=== AIM OF THE EXERCISE ===
Could you reproduce the data below line for line, with no changes?

(Stored items from a collection)
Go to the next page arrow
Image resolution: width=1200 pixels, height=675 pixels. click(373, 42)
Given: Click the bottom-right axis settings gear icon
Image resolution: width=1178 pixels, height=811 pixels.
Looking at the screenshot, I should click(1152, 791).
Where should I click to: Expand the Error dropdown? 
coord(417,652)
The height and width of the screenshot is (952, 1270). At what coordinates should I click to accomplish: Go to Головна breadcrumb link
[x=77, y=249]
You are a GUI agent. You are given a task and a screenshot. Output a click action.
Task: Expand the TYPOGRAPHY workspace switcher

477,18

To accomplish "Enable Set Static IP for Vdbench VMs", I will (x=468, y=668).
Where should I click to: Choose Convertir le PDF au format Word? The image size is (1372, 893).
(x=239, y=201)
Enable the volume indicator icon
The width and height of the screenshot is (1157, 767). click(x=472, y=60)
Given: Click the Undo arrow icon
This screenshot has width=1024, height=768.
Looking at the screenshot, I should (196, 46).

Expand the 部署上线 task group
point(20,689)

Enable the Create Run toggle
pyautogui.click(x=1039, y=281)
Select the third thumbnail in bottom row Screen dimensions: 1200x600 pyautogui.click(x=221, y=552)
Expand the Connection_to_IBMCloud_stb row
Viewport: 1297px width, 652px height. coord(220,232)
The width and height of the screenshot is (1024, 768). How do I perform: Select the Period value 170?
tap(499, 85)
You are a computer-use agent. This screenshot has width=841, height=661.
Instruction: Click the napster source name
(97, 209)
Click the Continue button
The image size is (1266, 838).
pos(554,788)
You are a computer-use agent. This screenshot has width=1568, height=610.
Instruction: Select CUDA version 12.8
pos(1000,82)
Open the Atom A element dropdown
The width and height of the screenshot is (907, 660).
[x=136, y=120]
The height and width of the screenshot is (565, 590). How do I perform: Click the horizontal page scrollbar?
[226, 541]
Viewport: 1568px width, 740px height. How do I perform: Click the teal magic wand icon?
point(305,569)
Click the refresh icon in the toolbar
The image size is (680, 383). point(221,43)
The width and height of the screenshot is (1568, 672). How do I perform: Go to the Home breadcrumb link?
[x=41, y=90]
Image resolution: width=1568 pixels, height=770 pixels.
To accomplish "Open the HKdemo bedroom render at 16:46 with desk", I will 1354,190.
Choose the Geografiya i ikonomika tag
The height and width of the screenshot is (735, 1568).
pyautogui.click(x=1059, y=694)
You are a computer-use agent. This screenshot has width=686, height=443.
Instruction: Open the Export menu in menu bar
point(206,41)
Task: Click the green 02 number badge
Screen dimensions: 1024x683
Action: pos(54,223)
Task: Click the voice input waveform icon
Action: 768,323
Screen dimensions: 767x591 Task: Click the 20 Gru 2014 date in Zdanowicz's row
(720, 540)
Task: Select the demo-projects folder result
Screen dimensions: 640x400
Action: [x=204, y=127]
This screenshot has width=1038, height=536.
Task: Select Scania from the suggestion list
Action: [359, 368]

=== OUTPUT FOR THIS TASK ===
Go to the next page arrow
Image resolution: width=1200 pixels, height=675 pixels. click(373, 42)
Given: Click the bottom-right axis settings gear icon
Image resolution: width=1178 pixels, height=811 pixels.
Looking at the screenshot, I should click(1152, 791).
Where should I click to: Expand the Error dropdown? 
coord(417,652)
The height and width of the screenshot is (952, 1270). At what coordinates should I click to accomplish: Go to Головна breadcrumb link
[x=77, y=249]
You are a GUI agent. You are given a task and a screenshot. Output a click action.
Task: Expand the TYPOGRAPHY workspace switcher

477,18

To accomplish "Enable Set Static IP for Vdbench VMs", I will (x=468, y=668).
Where should I click to: Choose Convertir le PDF au format Word? The image size is (1372, 893).
(x=239, y=201)
Enable the volume indicator icon
The width and height of the screenshot is (1157, 767). click(x=472, y=60)
Given: Click the Undo arrow icon
This screenshot has width=1024, height=768.
Looking at the screenshot, I should (196, 46).

Expand the 部署上线 task group
point(20,689)

Enable the Create Run toggle
pyautogui.click(x=1039, y=281)
Select the third thumbnail in bottom row Screen dimensions: 1200x600 pyautogui.click(x=221, y=552)
Expand the Connection_to_IBMCloud_stb row
Viewport: 1297px width, 652px height. coord(220,232)
The width and height of the screenshot is (1024, 768). How do I perform: Select the Period value 170?
tap(499, 85)
You are a computer-use agent. This screenshot has width=841, height=661.
Instruction: Click the napster source name
(97, 209)
Click the Continue button
The image size is (1266, 838).
pos(554,788)
You are a computer-use agent. This screenshot has width=1568, height=610.
Instruction: Select CUDA version 12.8
pos(1000,82)
Open the Atom A element dropdown
The width and height of the screenshot is (907, 660).
[x=136, y=120]
The height and width of the screenshot is (565, 590). How do I perform: Click the horizontal page scrollbar?
[226, 541]
Viewport: 1568px width, 740px height. How do I perform: Click the teal magic wand icon?
point(305,569)
Click the refresh icon in the toolbar
The image size is (680, 383). point(221,43)
The width and height of the screenshot is (1568, 672). How do I perform: Go to the Home breadcrumb link?
[x=41, y=90]
Image resolution: width=1568 pixels, height=770 pixels.
To accomplish "Open the HKdemo bedroom render at 16:46 with desk", I will 1354,190.
Choose the Geografiya i ikonomika tag
The height and width of the screenshot is (735, 1568).
pyautogui.click(x=1059, y=694)
You are a computer-use agent. This screenshot has width=686, height=443.
Instruction: Open the Export menu in menu bar
point(206,41)
Task: Click the green 02 number badge
Screen dimensions: 1024x683
Action: pos(54,223)
Task: Click the voice input waveform icon
Action: 768,323
Screen dimensions: 767x591 Task: Click the 20 Gru 2014 date in Zdanowicz's row
(720, 540)
Task: Select the demo-projects folder result
Screen dimensions: 640x400
Action: [x=204, y=127]
This screenshot has width=1038, height=536.
Task: Select Scania from the suggestion list
Action: [359, 368]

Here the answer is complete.